Good point, but I can only work with what I've got. There is definitely a bias, not only because of the choice of game filmed but also the events the filming occurs. I will get almost no data from conferences, and likely little from regionals. The same goes for smaller tournaments. But this is a beginning and we can see where it goes from here. I will reserve making any large declarative statements until the sample size is large enough.

Flo said...

If you are looking at a teams CR over several games, you should also look at opponents CR over several games as a statistic. You collected the data, you might as well look at it this way.

A low CR means some combinations of two things: A good offense and a defense that creates turn overs in advantageous positions.

A high OCR means good defense and an offense that mostly turns it over close to the red zone (and maybe good pulls).

The Carr said...

My favorite stat to record is touches- gives you great individual stats like completion % and usage %. However, my team doesn't have a designated stat taker, so touches are too difficult for me to record while coaching.

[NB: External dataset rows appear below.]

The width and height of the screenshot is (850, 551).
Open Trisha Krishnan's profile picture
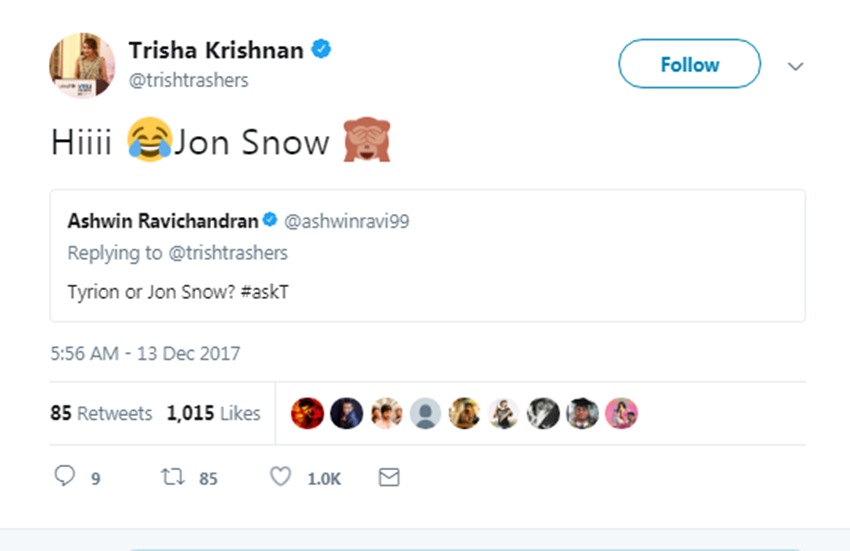pyautogui.click(x=82, y=65)
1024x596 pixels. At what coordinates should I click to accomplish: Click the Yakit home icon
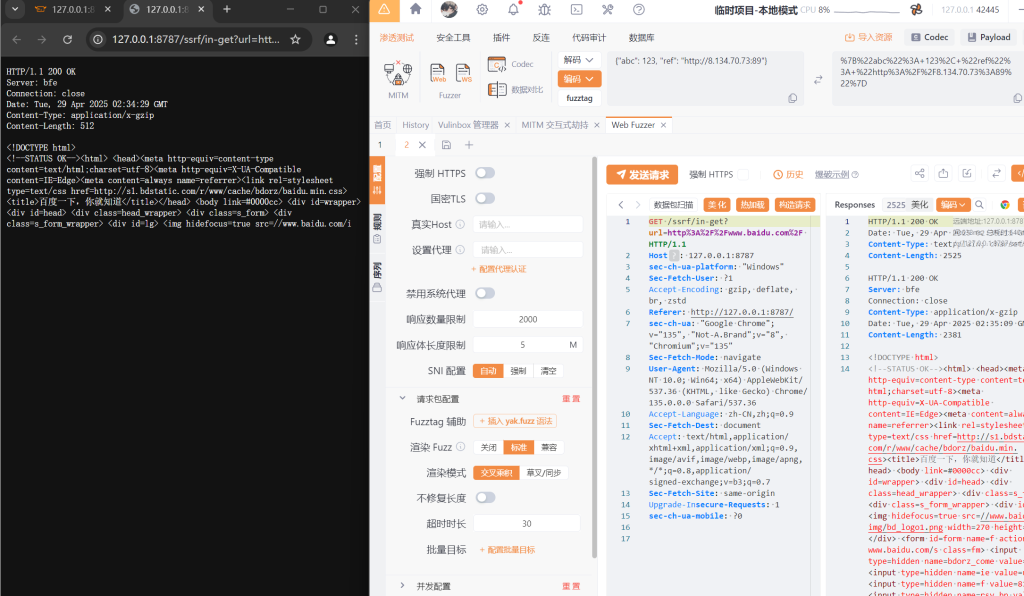(x=416, y=10)
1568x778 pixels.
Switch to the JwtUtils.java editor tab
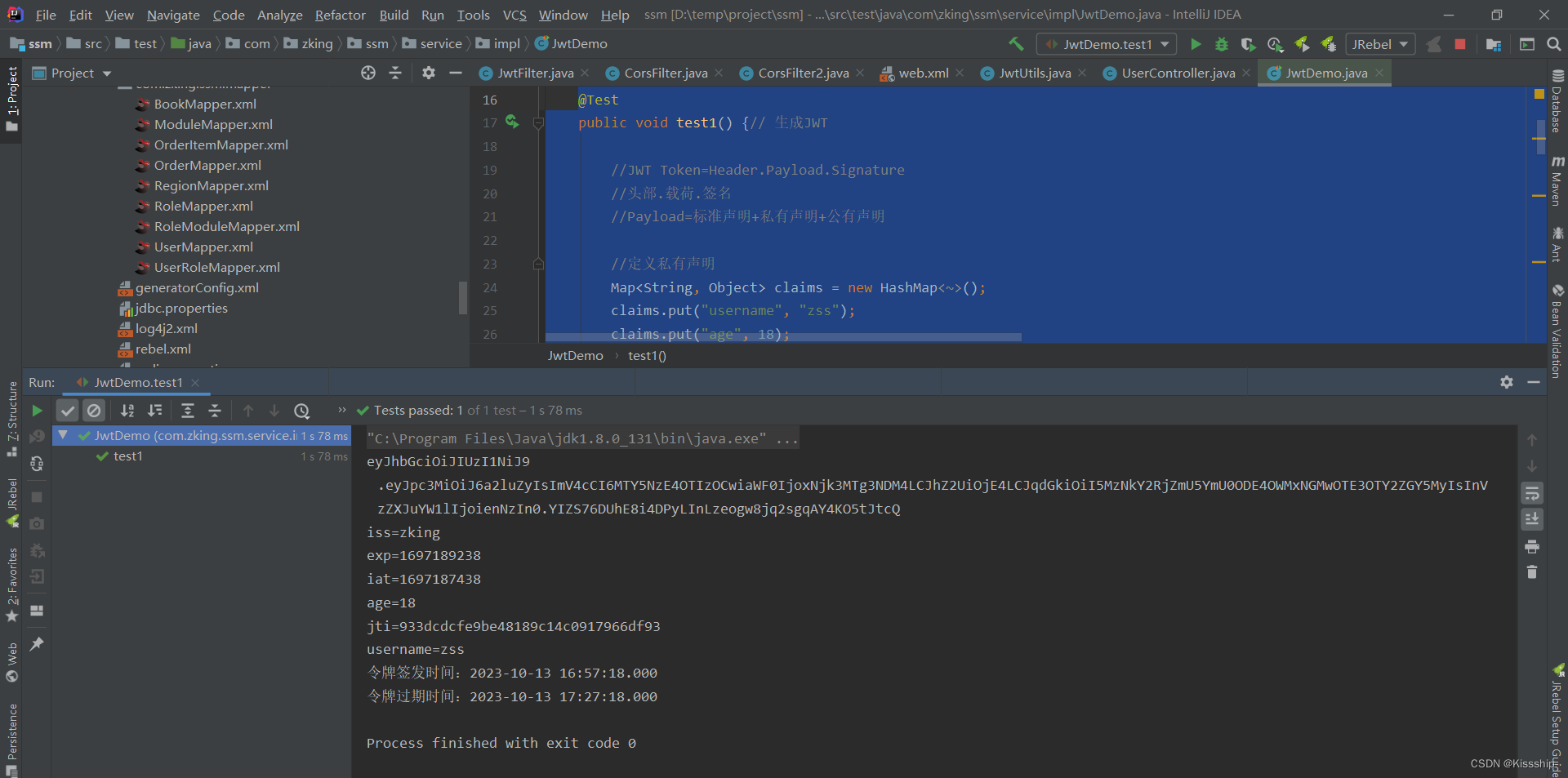point(1035,73)
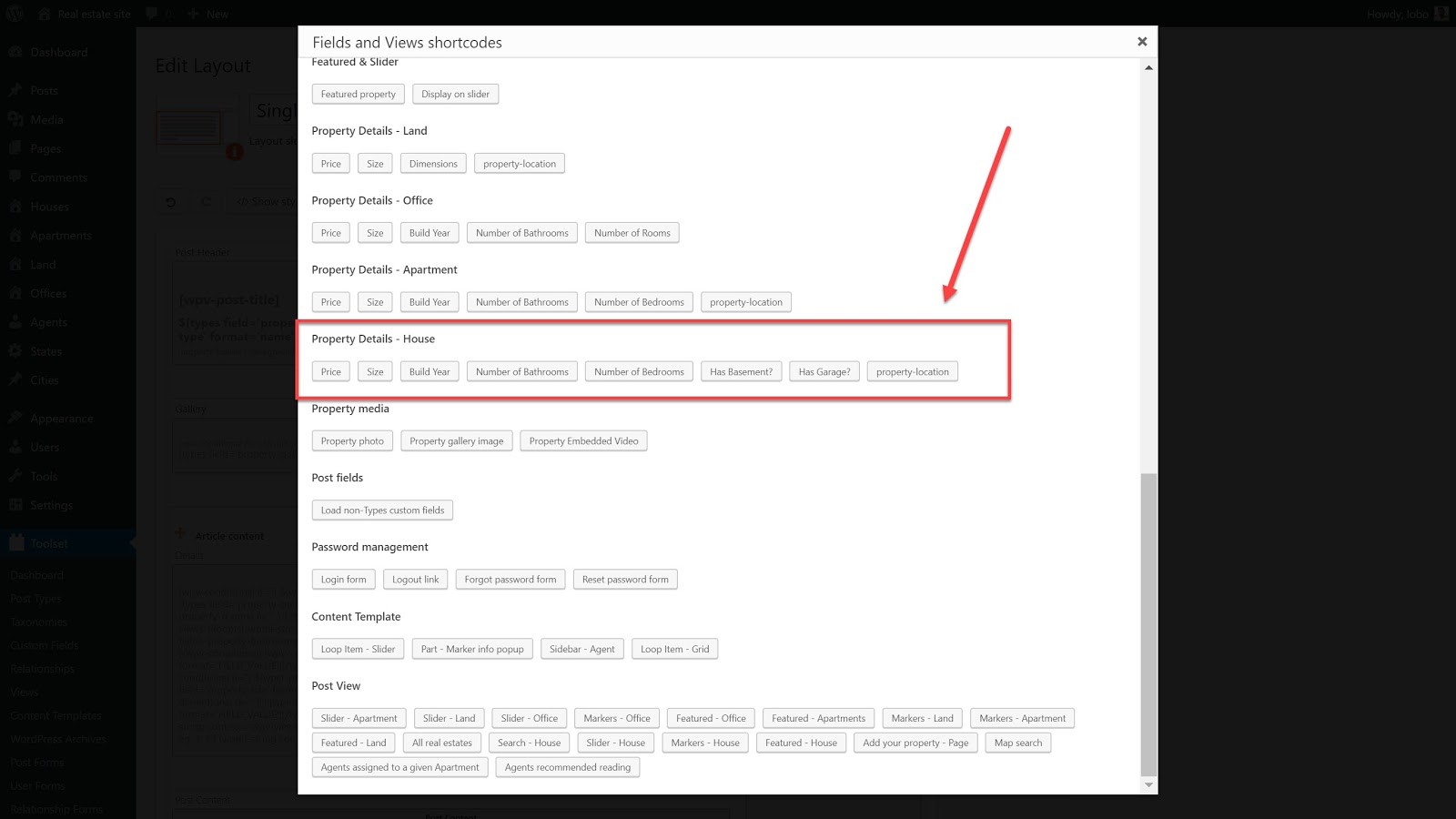This screenshot has height=819, width=1456.
Task: Click the scroll up arrow in dialog scrollbar
Action: (x=1148, y=67)
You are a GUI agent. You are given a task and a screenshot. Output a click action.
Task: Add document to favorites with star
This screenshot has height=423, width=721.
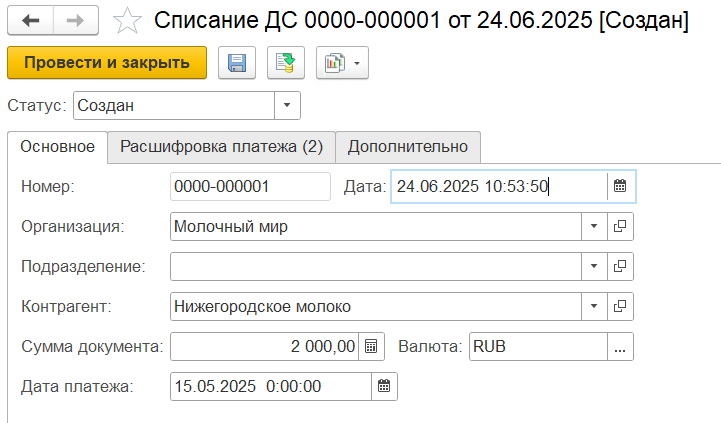point(127,20)
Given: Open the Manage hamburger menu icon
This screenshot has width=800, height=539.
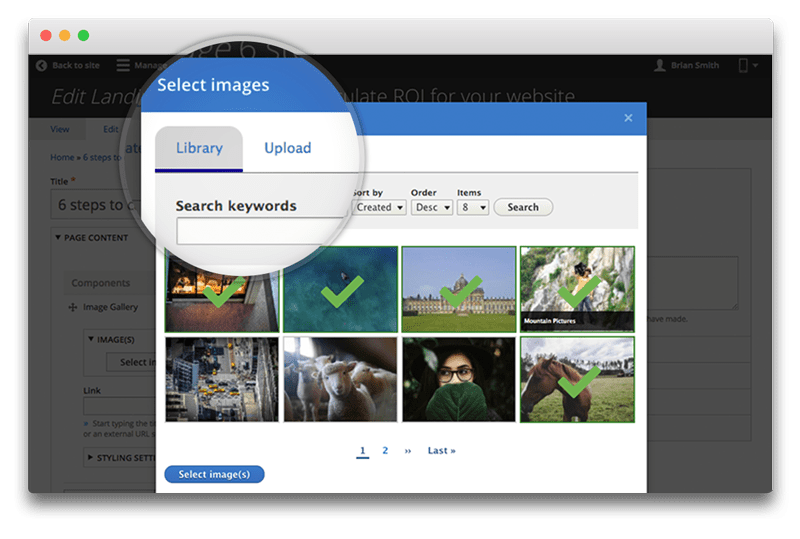Looking at the screenshot, I should point(123,66).
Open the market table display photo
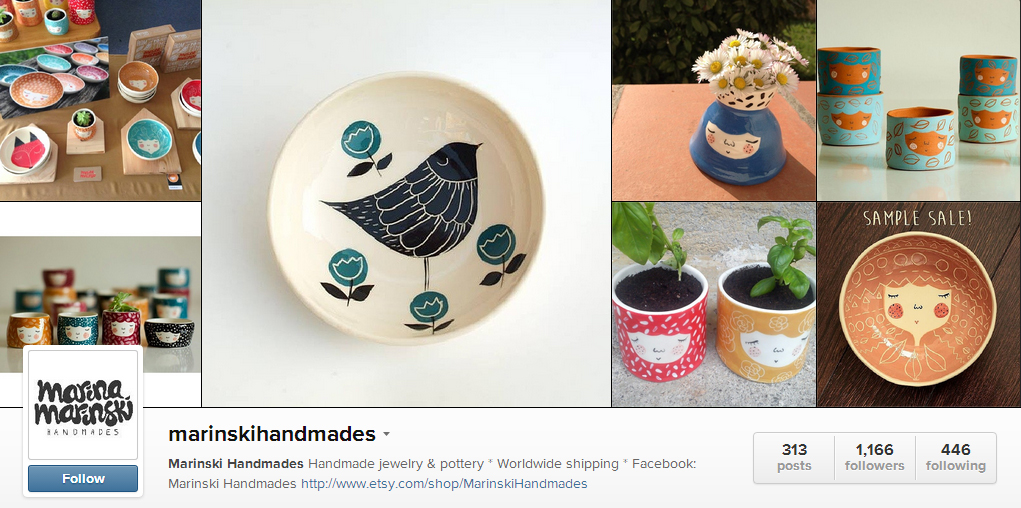 pos(100,100)
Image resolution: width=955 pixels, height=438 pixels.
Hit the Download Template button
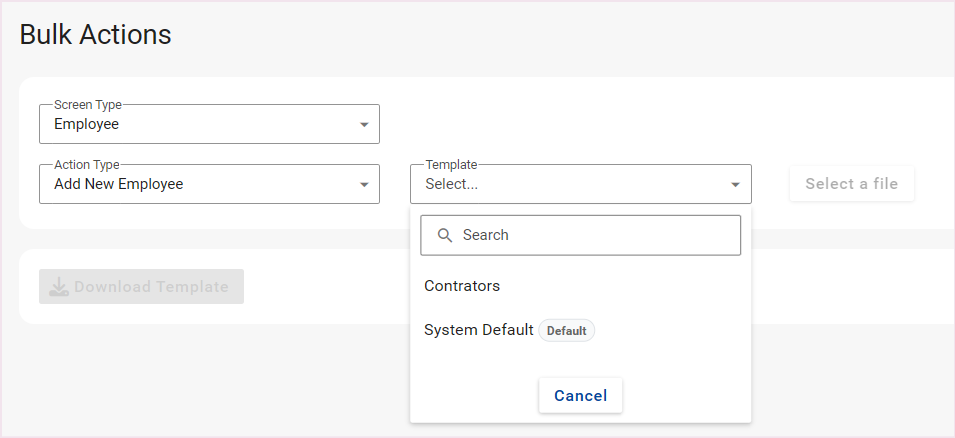(x=141, y=287)
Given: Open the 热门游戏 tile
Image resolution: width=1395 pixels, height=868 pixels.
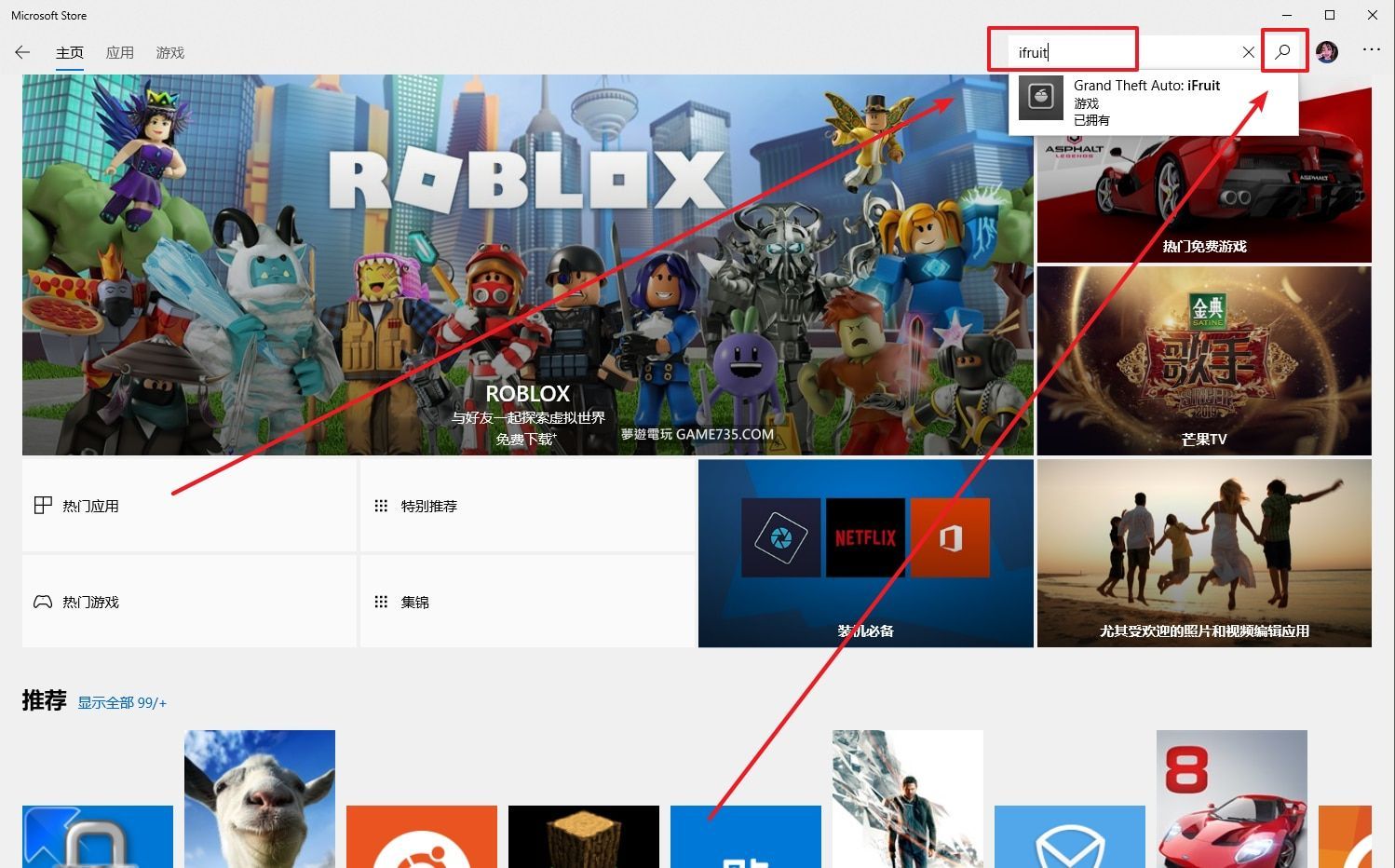Looking at the screenshot, I should [x=189, y=602].
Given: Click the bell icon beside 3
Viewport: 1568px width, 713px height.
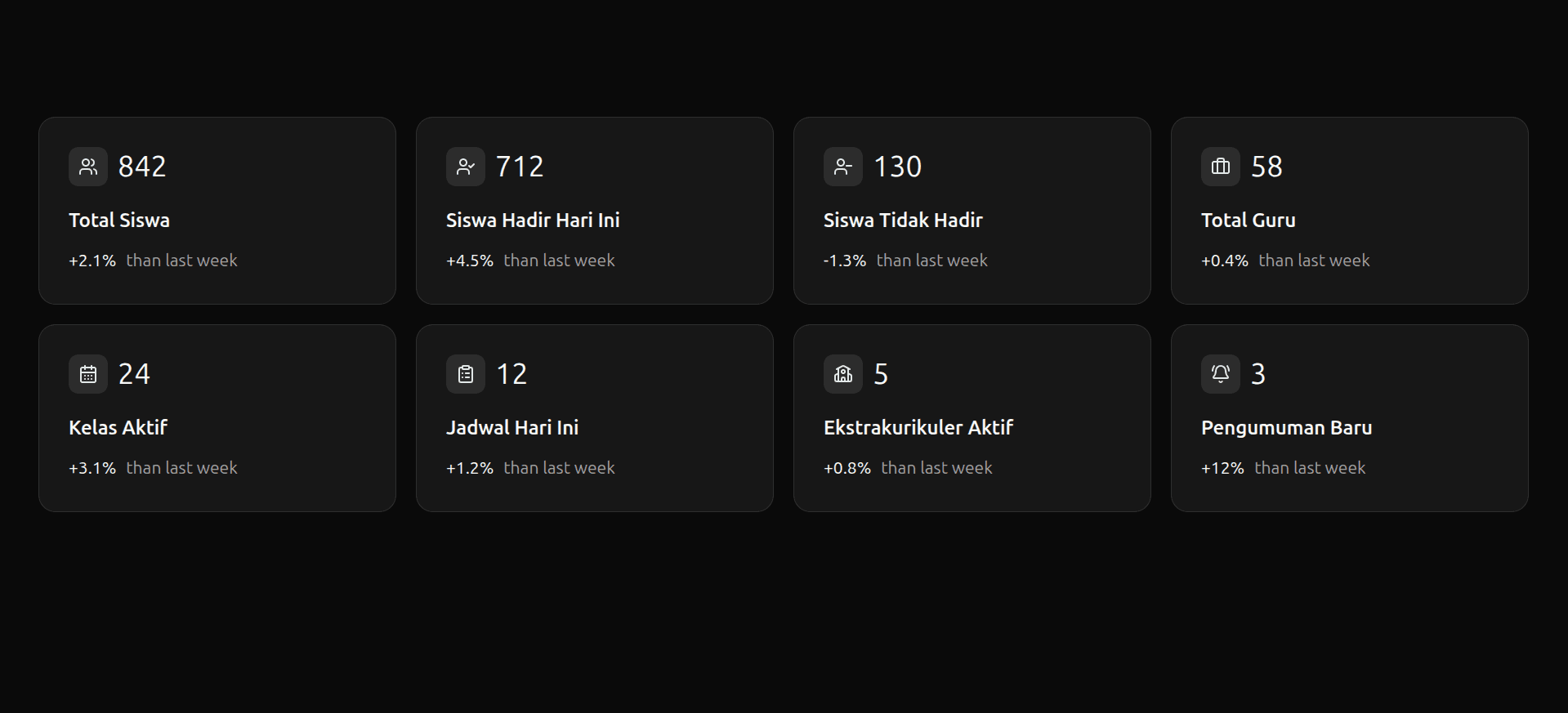Looking at the screenshot, I should 1221,374.
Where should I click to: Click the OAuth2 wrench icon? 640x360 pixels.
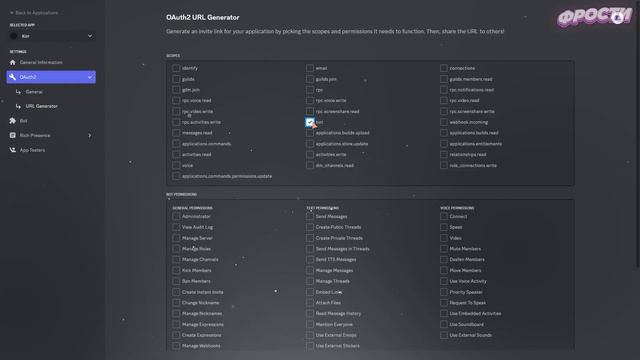tap(13, 77)
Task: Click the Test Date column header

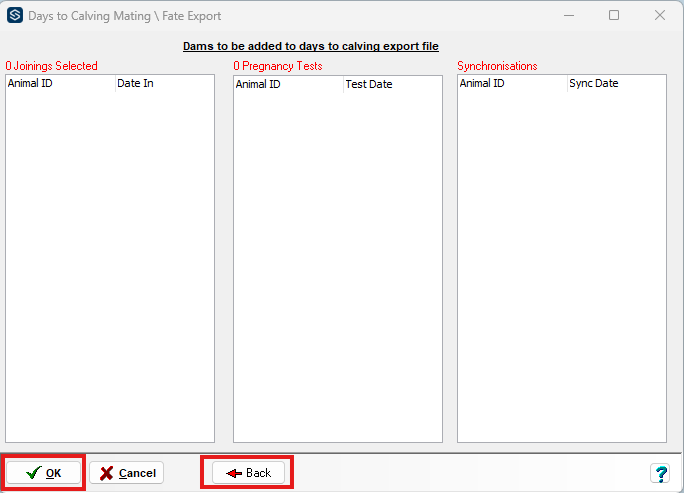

Possessions, however, are pretty easy to keep track of while still coaching and calling lines. I love calculating conversion %, and it's a very telling stat for me to use to look at how my O and D lines are performing. I know that even if my O line didn't get broken in a game, if we only converted on 40% of our possessions, we were in trouble if we played a team with a more efficient offense. It helped me keep my players grounded and focused on our performance regardless of the game score.

In a situation where you know the conversion rates of both O and D lines of both teams about to play, those stats would help you predict the type of game you were about to see. Say a good team has an O-line with a relatively high conversion rate and they're playing a lower seeded team that has a D-line with a low conversion rate- that would set off the upset alert: A team with a high risk offense facing off against a D that might not be great at getting turns, but is good at converting turns into breaks.

Oscar Iguaro said...
This comment has been removed by a blog administrator.